Qu’il s’agisse d’insister encore et toujours sur l’importance de l’Autre (de l’intelligence à laquelle on fait face), éternel point aveugle de tant d’entreprises et de tant d’armées, de peser, fondamentalement, les notions même d’incertitude, d’imprévisibilité, de friction, de la liberté d’agir, et d’envisager sans faiblir leurs conséquences pratiques à chacune, Vincent Desportes fait montre d’une belle cohérence et d’un louable acharnement pédagogique. Tout au plus pourrait-on lui reprocher de s’appuyer un peu trop, en proportion, sur Napoléon et sur la bataille de France en 1940, et de négliger, par exemple, certaines leçons essentielles à tirer des doctrines soviétiques et des pratiques israéliennes, de ne pas oser aller jusqu’au bout de sa démarche, en n’assumant pas vraiment le rôle de l’imagination en matière de stratégie (alors qu’il démonte parfaitement le piège du stéréotype dans ce domaine), et, peut-être, d’ignorer les influences d’une certaine vision de la chose militaire sur la naissance de la stratégie d’entreprise au début des années 60, ce qui aurait sans doute encore renforcé le cœur de son propos, et de trop privilégier, me semble-t-il, le rôle d’un individu stratège par rapport à celui d’une culture stratégique collective. Par-delà ces points mineurs, il s’agit donc bien ici d’un ouvrage particulièrement précieux pour continuer à se débarrasser des œillères mécanistes et des timidités face aux territoires inconnus.
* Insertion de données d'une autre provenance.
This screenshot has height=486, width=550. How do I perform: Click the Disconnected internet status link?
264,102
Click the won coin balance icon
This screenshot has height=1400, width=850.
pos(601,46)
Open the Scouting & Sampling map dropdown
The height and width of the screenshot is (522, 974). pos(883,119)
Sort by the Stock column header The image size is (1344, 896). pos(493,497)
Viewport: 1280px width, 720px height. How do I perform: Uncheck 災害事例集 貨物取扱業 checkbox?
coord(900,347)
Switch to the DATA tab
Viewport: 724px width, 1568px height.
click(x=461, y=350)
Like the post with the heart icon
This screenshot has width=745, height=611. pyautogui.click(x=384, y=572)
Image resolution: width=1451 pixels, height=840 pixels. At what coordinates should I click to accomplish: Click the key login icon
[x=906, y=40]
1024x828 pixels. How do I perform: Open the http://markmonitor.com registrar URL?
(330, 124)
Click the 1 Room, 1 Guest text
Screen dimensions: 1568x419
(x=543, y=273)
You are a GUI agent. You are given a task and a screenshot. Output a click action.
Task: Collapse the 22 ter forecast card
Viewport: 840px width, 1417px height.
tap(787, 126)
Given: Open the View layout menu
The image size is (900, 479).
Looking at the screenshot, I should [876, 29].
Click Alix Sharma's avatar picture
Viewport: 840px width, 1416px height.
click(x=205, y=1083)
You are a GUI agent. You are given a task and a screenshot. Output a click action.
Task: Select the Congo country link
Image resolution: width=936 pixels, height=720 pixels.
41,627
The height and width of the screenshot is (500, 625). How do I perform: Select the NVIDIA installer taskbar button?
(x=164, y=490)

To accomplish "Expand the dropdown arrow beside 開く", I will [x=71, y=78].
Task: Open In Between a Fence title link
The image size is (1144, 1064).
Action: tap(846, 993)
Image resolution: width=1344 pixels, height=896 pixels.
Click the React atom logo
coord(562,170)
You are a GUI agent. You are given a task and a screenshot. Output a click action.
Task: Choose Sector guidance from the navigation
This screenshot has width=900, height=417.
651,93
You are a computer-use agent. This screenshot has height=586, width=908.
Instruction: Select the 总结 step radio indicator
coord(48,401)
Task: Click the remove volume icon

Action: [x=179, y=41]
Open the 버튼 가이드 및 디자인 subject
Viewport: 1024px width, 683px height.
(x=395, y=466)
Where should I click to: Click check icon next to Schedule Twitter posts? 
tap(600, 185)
Pour aider le stratège dans son aventure toujours difficile, j’ai voulu par cet ouvrage jeter un peu de lumière sur l’espace compliqué où il doit entrer : altérité, incertitude, surprise, rugosité, nécessité des renoncements, inexistence de la martingale assurée… Il n’a pas d’autre choix que d’appréhender ces caractéristiques pour éviter les pièges largement ouverts et saisir les opportunités fugaces, que d’embrasser pleinement cette complexité afin de pouvoir concevoir puis adapter sans relâche les chemins vers l’avenir qu’il s’est choisi. Car la stratégie, c’est la question d’un avenir à vouloir puis à construire avec et malgré le présent.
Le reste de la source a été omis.